Ahora bien, así las cosas cabe preguntarse: ¿dónde encontrar las claves que nos permitan hacer justicia al frondoso tejido argumental que la película compone? Sin duda muy lejos, al menos a nuestro juicio, de los senderos trillados que nos marcan las convencionales interpretaciones radiales (aquellas que enfatizan el supuesto mensaje apocalíptico en la línea de la «ecología profunda», la hipótesis gaia de Lovelock o direcciones similares) o circulares (las que inciden sobre su discurso pacifista, o sobre la oposición entre el «progreso» y la «reacción»), lecturas todas ellas que, como ya dijimos, anulan de El Planeta de los Simios una de sus cantidades menos despreciables, a saber: los mismos simios; los auténticos protagonistas del relato, unos simios por lo demás muy particulares, entre otras cosas por que sin ser seres humanos se describen con todo como «monos vestidos», animales ceremoniosos y comedores de pan.

3. El Planeta de los Simios desde una perspectiva angular

Una vez recusadas de raíz –aunque sin despreciarlas enteramente– como impracticables las interpretaciones circulares y radiales sobre El Planeta de los Simios{10}, sólo puede quedar como operativa una alternativa, aquella que permitiese encastrar el núcleo de su peripecia entre los límites del eje angular del espacio antropológico, el eje en el que según la filosofía –angular– de la religión del materialismo religioso tienen lugar las relaciones de los hombres con los númenes reales, la esencia de los fenómenos religiosos. Ello nos exigiría ciertamente comenzar a hacer uso de un sistema tridimensional –y no bidimensional, plano como hemos visto– de coordenadas antropológicas, a cuya luz analizar las aventuras de Taylor y sus amigos, pero también obligaría a rectificar la grosera hermenéutica de José María Latorre, cuyos puntos de vista son realmente muy limitados y toscos: El Planeta de los Simios da, diríamos, para mucho más que todo eso. Es, para empezar y esencialmente, un caso ejemplar de cine religioso.

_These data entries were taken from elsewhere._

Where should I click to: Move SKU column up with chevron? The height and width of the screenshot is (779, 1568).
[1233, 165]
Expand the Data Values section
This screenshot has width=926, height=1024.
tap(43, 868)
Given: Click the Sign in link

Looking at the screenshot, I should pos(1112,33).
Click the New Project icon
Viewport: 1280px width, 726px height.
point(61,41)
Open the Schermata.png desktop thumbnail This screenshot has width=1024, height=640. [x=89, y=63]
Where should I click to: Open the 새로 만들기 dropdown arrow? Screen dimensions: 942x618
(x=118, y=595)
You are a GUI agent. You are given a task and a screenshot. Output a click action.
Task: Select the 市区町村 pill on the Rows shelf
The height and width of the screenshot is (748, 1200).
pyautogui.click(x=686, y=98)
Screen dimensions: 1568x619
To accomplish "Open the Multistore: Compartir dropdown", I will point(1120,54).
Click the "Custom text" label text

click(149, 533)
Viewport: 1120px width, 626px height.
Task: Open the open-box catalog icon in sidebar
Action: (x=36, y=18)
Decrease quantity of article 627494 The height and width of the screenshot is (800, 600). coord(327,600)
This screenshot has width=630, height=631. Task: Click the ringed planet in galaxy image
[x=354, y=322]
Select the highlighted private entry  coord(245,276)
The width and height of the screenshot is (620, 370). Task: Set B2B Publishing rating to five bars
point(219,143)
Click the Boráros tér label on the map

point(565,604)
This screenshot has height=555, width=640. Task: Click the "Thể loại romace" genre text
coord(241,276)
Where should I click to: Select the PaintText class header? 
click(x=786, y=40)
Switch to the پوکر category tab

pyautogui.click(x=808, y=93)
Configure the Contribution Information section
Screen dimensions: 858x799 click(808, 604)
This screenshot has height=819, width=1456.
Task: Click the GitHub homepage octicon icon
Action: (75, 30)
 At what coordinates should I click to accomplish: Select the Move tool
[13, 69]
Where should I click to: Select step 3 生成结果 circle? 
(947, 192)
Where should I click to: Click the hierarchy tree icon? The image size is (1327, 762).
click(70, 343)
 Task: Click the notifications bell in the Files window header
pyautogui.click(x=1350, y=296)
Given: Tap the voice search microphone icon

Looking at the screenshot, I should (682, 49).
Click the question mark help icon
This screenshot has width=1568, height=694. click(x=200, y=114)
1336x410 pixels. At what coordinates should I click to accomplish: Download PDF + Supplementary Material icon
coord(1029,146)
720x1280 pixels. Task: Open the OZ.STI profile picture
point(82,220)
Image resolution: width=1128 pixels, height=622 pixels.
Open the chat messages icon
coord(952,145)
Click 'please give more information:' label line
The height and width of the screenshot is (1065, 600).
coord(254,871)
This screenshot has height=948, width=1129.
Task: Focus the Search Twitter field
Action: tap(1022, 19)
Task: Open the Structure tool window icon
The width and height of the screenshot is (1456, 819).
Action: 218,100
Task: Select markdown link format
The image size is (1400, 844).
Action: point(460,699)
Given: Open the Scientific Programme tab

Es cierto que a primera vista podría parecer extravagante calificar la película de Schaffner como ejemplo de cine religioso, puesto que valdría preguntar ¿qué tendrá que ver una película de «ciencia ficción» como ésta con las religiones? La cuestión principal en este punto reside en la imposibilidad de responder a esa pregunta desde ningún lugar, como si nos fuese dado proceder desde la posición del tercero o partiendo del «conjunto cero de premisas». Es decir, el interrogante por el significado del sintagma «cine religioso» exige presuponer en el ejercicio una determinada concepción de la religión misma; requiere, por decirlo rápidamente, el compromiso con una cierta constelación de premisas disponible (y no caben infinitas constelaciones distintas) que justifique la aplicación del rótulo a algunas películas y no tanto a otras –o acaso a todas si es que somos panteístas, con lo que «cine religioso» podría devenir una expresión trivial por redundante o idempotente–. Según eso sólo cuando se supone dado un tal compromiso sin ponerlo en discusión (es decir cuando se nos solicita que concedamos el principio) puede aparecer como algo muy claro que filmes tales como Los Pájaros{11}, King Kong{12} o Superman{13} nada tienen que ver con la religión (siendo en todo caso películas profanas, no santas, para decirlo usando de la dilemática distinción de R Otto y M Eliade) y que en cambio Los Diez Mandamientos{14} o Jesús de Nazareth{15} deben consignarse plena iure como «términos» de la clase «cine religioso». Pero sucede en rigor que esta claridad no es más que una claridad aparente que encierra toda la oscuridad de que son tributarios sus supuestos de partida, como puede esclarecerse cuando son sometidos a análisis.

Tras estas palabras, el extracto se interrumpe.